Here, $T_1$is tension between the block A and block B, $m_A$is the mass of the block A, a is the acceleration of the block B and g is the acceleration due to gravity.

Substitute the values in the above equation.

$$\begin{gathered} T_1=\left(4.00\mathrm{kg}\right)\left(2.00\mathrm{m}/{\mathrm{s}}^2+9.8\mathrm{m}/{\mathrm{s}}^2\right) \\ =\left(4.00\mathrm{kg}\right)\left(11.8\mathrm{m}/{\mathrm{s}}^2\right) \\ =47.2\mathrm{kg}\cdot \mathrm{m}/{\mathrm{s}}^2\times \frac{1\mathrm{N}}{1\mathrm{kg}\cdot \mathrm{m}/{\mathrm{s}}^2} \\ =47.2\mathrm{N} \end{gathered}$$

The free body diagram of the block B has been drawn below:

Here, in the diagram, it has been identified that apart from the tensions, a normal force is applied along with the frictional force $f_k$.

The equation of the tension between the block B and C is expressed as:

$$\begin{gathered} T_2-f_k-T_1=m_{B}a \\ \begin{array}{cc}{T}_2=m_{B}a+f_k+T_1& \end{array} \end{gathered}$$ …(i)

Here, $T_2$is the tension between the block B and C, $m_B$is the mass of the block B and $f_k$is the frictional force.

The equation of the frictional force is expressed as:

$f=\mu m_{B}g$

Substitute$\mu m_{B}g$ for$f_k$ in the above equation.

$T_2=m_{B}a+\mu m_{B}g+T_1$

Substitute the values in the above equation.

$$\begin{gathered} {\mathrm{T}}_2=(12.00\mathrm{kg})\left(2.00\mathrm{m}/{\mathrm{s}}^2\right)+\left(0.25\right)\left(12.00\mathrm{kg}\right)\left(9.8\mathrm{m}/{\mathrm{s}}^2\right)+47.2\mathrm{N} \\ =(24.00\mathrm{kg}·\mathrm{m}/{\mathrm{s}}^2)+\left(29.4\mathrm{kg}·\mathrm{m}/{\mathrm{s}}^2\right)+47.2\mathrm{N} \\ =\left(53.4\mathrm{kg}\cdot \mathrm{m}/{\mathrm{s}}^2\times \frac{1\mathrm{N}}{1\mathrm{kg}\cdot \mathrm{m}/{\mathrm{s}}^2}\right)+47.2\mathrm{N} \\ =100.6\mathrm{N} \end{gathered}$$

Thus, the tensions in each cord are 100.6 N and 47.2 N respectively.

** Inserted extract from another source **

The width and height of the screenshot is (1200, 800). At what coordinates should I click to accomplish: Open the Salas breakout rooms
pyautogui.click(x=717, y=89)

The free body diagram of the block C has been drawn below:

In the above diagram, both the tension$T_2$ and the weight of the block that is the product of the mass of the block and acceleration due to gravity$m_{c}g$ is acting.

The equation of the mass of the block C is expressed as:

$\begin{array}{l}{m}_{c}g-T_2=m_{c}a\\ m_c\left(g-a\right)=T_2\\ m_c=\frac{T_2}{g-a}\end{array}$

Here,$m_c$ is the mass of the block C.

Substitute the values in the above equation.

$$\begin{gathered} m_c=\frac{100.6\mathrm{N}}{9.8\mathrm{m}/{\mathrm{s}}^2-2.0\mathrm{m}/{\mathrm{s}}^2} \\ =\frac{100.6\mathrm{N}\times \frac{1\mathrm{kg}\cdot \mathrm{m}/{\mathrm{s}}^2}{1\mathrm{N}}}{7.8\mathrm{m}/{\mathrm{s}}^2} \\ =\frac{100.6\mathrm{kg}\cdot \mathrm{m}/{\mathrm{s}}^2}{7.8\mathrm{m}/{\mathrm{s}}^2} \\ =12.89kg \end{gathered}$$

Thus, the mass of the block C is 12.89 kg.